"As coisas que entregamos e recebemos do mundo"
1. Uma amiga partilhou ontem a experiência da sua visita ao Convento da Cartuxa. Marcou-a muito. Marcou-me a mim só pelo que ela contou. Enviou um vídeo onde o Superior fala sobre a rotina do Convento. Sim, a clausura mais clausura também tem rotinas. Rígidas e bem definidas. Para além de tudo o que ela partilhou, depois de ver o vídeo o que mais me impressionou não foi a simplicidade, nem a austeridade, nem a tristeza que aquele monge manifestou por terem de sair depois de uma vida. Foi precisamente o seu oposto o que mais me impressionou - a alegria que se sentia na presença dele. Nota-se que é feliz. E isso devia fazer-nos pensar. No vídeo fala em cartas quando reclama com o carteiro o facto dele apenas ter jornais para lhe entregar, parece que já não há cartas, já ninguém escreve. Recebem visitas duas vezes por ano e informação escrita. Sobre esta diz: "podemos escolher o tema e o momento". Da visita da minha amiga fica ainda uma frase "passando do portão deixamos a prisão de fora para viver a liberdade de dentro". Mais uma vez... isso devia fazer-nos pensar.

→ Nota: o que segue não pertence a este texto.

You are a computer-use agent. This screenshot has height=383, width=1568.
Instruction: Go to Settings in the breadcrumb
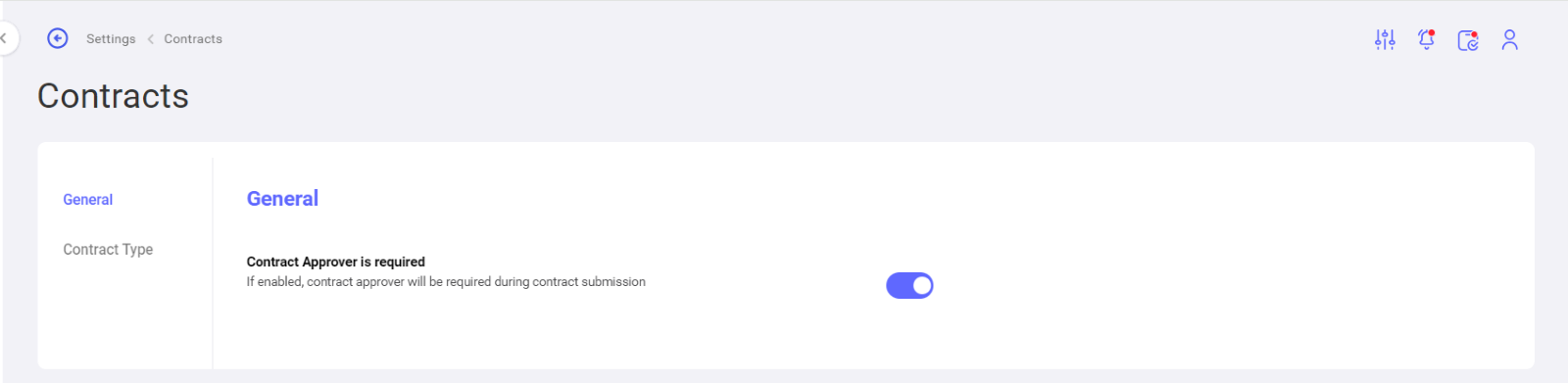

2. Descobri recentemente um podcast através do Instagram da Anabela Mota Ribeiro. As redes sociais não têm apenas banalidades. Tal como tudo, quando consumidas com moderação podem ser até enriquecedoras. O Peixe Voador da Patrícia Palumbo surgiu durante aqueles tempos em que estivemos fechados em casa. Mais um exemplo de que nem tudo é mau nos piores dos tempos. Num dos primeiros episódios que ouvi dizia ela que gostava que o seu podcast fosse como uma espécie de meditação para quem ouve. Do que fala? Basicamente de música brasileira, autores brasileiros, o dia a dia de quem está fechado em casa. Tudo com uma musicalidade, uma graça e uma voz tranquila. Momento meditativo para mim, sem dúvida. E ao mesmo tempo que é leve na escuta, está carregado de informações e partilhas culturais. O que ouvi hoje teve duas coincidências. Haverá?! No início fala de uma carta escrita por uma amiga enquanto a ouvia fazer o seu programa de rádio, e depois lembra que quando os dias estão difíceis eles não estão difíceis apenas para nós, temos de pensar no coletivo, mesmo na hora da dificuldade. E como esse é um dos desafios da atualidade, pensar no próximo, no coletivo, em melhorar todos os dias e também no que podemos fazer para que "todo o mundo melhore junto com a gente". E mais à frente fala de uma entrevista da Clarice Lispector ao Tom Jobim. Cartas e Livros. As coincidências. Da Cartuxa ontem ficou (entre outras coisas) uma breve reflexão sobre cartas, da estante o livro da Clarice Lispector "Correio para Mulheres".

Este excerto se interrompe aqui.